■ **Brief**:
Your task is to copy every entry exactly.

(Collected data)
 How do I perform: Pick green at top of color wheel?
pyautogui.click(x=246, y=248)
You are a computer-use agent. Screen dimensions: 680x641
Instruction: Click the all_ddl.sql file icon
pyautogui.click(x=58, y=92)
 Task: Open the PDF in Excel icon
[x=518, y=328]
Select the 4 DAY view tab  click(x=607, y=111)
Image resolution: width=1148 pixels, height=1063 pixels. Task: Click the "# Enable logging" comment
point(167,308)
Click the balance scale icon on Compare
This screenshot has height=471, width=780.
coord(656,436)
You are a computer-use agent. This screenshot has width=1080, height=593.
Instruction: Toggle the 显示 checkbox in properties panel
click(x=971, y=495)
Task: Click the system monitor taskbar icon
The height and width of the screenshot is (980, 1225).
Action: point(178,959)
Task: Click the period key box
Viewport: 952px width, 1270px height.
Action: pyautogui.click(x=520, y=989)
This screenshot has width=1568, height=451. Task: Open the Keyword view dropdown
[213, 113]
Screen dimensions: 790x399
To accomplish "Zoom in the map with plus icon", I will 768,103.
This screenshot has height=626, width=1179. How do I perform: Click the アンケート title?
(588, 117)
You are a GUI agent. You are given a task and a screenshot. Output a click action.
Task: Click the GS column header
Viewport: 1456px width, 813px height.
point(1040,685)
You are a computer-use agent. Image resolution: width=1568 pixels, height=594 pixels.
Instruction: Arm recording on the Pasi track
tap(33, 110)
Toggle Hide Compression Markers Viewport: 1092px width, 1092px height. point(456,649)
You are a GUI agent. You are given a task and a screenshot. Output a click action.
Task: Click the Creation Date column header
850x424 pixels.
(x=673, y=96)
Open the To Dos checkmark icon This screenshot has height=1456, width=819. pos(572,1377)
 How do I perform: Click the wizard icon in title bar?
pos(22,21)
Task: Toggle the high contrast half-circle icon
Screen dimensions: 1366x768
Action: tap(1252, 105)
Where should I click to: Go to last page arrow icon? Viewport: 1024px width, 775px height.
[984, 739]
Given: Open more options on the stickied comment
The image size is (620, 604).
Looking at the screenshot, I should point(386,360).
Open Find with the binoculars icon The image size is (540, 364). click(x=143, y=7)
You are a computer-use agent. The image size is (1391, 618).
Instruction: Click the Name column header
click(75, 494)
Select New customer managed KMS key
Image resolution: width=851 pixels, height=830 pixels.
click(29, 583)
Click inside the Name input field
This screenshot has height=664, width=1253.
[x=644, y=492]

■ **Answer to the problem**:
 How do I perform: Pick green at top of color wheel?
pyautogui.click(x=246, y=248)
You are a computer-use agent. Screen dimensions: 680x641
Instruction: Click the all_ddl.sql file icon
pyautogui.click(x=58, y=92)
 Task: Open the PDF in Excel icon
[x=518, y=328]
Select the 4 DAY view tab  click(x=607, y=111)
Image resolution: width=1148 pixels, height=1063 pixels. Task: Click the "# Enable logging" comment
point(167,308)
Click the balance scale icon on Compare
This screenshot has height=471, width=780.
coord(656,436)
You are a computer-use agent. This screenshot has width=1080, height=593.
Instruction: Toggle the 显示 checkbox in properties panel
click(x=971, y=495)
Task: Click the system monitor taskbar icon
The height and width of the screenshot is (980, 1225).
Action: point(178,959)
Task: Click the period key box
Viewport: 952px width, 1270px height.
Action: pyautogui.click(x=520, y=989)
This screenshot has width=1568, height=451. Task: Open the Keyword view dropdown
[213, 113]
Screen dimensions: 790x399
To accomplish "Zoom in the map with plus icon", I will 768,103.
This screenshot has height=626, width=1179. How do I perform: Click the アンケート title?
(588, 117)
You are a GUI agent. You are given a task and a screenshot. Output a click action.
Task: Click the GS column header
Viewport: 1456px width, 813px height.
point(1040,685)
You are a computer-use agent. Image resolution: width=1568 pixels, height=594 pixels.
Instruction: Arm recording on the Pasi track
tap(33, 110)
Toggle Hide Compression Markers Viewport: 1092px width, 1092px height. point(456,649)
You are a GUI agent. You are given a task and a screenshot. Output a click action.
Task: Click the Creation Date column header
850x424 pixels.
(x=673, y=96)
Open the To Dos checkmark icon This screenshot has height=1456, width=819. pos(572,1377)
 How do I perform: Click the wizard icon in title bar?
pos(22,21)
Task: Toggle the high contrast half-circle icon
Screen dimensions: 1366x768
Action: tap(1252, 105)
Where should I click to: Go to last page arrow icon? Viewport: 1024px width, 775px height.
[984, 739]
Given: Open more options on the stickied comment
The image size is (620, 604).
Looking at the screenshot, I should point(386,360).
Open Find with the binoculars icon The image size is (540, 364). click(x=143, y=7)
You are a computer-use agent. The image size is (1391, 618).
Instruction: Click the Name column header
click(75, 494)
Select New customer managed KMS key
Image resolution: width=851 pixels, height=830 pixels.
click(29, 583)
Click inside the Name input field
This screenshot has height=664, width=1253.
[x=644, y=492]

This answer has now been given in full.